PROBLEM REQUIREMENTS:
Please answer these questions from the interview transcript below:
1. How does the host say he will treat this interview?
2. What company did Vivek work at as a developer before starting Hacker Rank?
3. How many developers are in Hacker Rank's community?

EXCERPT TO READ:
###

Mike “Batman” Cohen (00:29):
Awesome. We are back. We’re going to jump right into this. I don’t want to waste any time here. I’m going to treat this interview exactly like I do the tech market. We have the Vivek, CEO at this little company, maybe you’ve heard of, called Hacker Rank. So hey, Vivek, tell us a little bit about yourself and kinda what-who we’re talking to.

Vivek Ravisankar (00:51):
Yeah, you’re talking to Vivek, the founder and CEO of Hacker Rank. I used to be a developer at Amazon prior to this and did a lot of technical interviews myself, and found that resumes didn’t have a great correlation to skills, which is what got me started with this company. And we started off as a very simple idea to level the playing field for developers on the screening process by having them showcase the code that they write as opposed to what’s present in a piece of paper. And that was a huge hit. And turns out that there’s literally every aspect of the life cycle journey of a developer from how you prepare for jobs, how you get sourced, screened, interviewed, up-skill within the organization. Everything can be transformed with the notion of skill over pedigree, which has become the ethos of the company. So that is Hacker Rank, we’re about 350 people. We’re remote first. We have 3,200 paying customers who use us for hiding great developers. And we have a huge developer community, that’s now 21 million developers in our community who come to practice challenges on our website, which is completely free to make sure that they’re really well prepared for job. So that’s Hacker Rank.

Mike “Batman” Cohen (01:54):
Cool. Man, it-I’m confused. It sounds like what you’re saying is that software engineers are not professional resume writers. That is, Oh, I can’t even handle that.

###

MATERIAL:
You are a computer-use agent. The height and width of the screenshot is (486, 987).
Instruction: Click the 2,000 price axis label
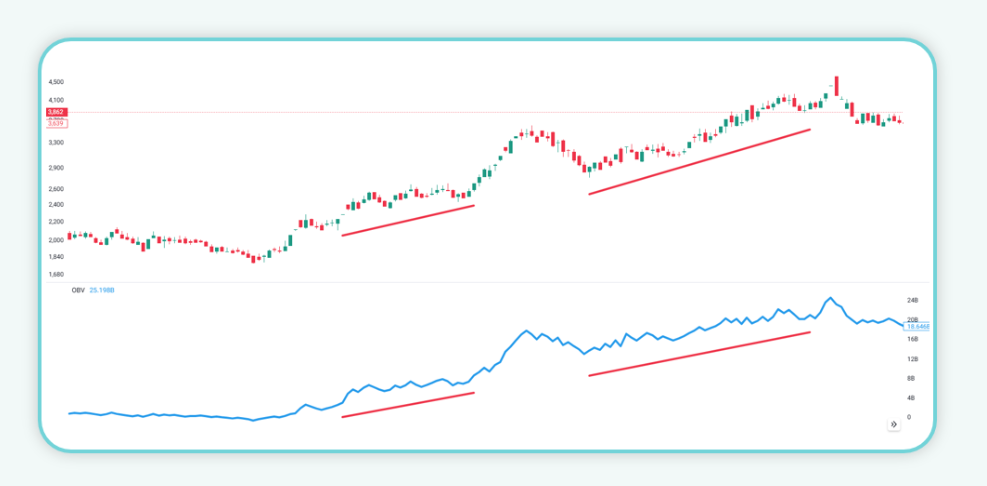56,240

###

WRITTEN REPLY:
1. Exactly like he treats the tech market.
2. Amazon.
3. 21 million.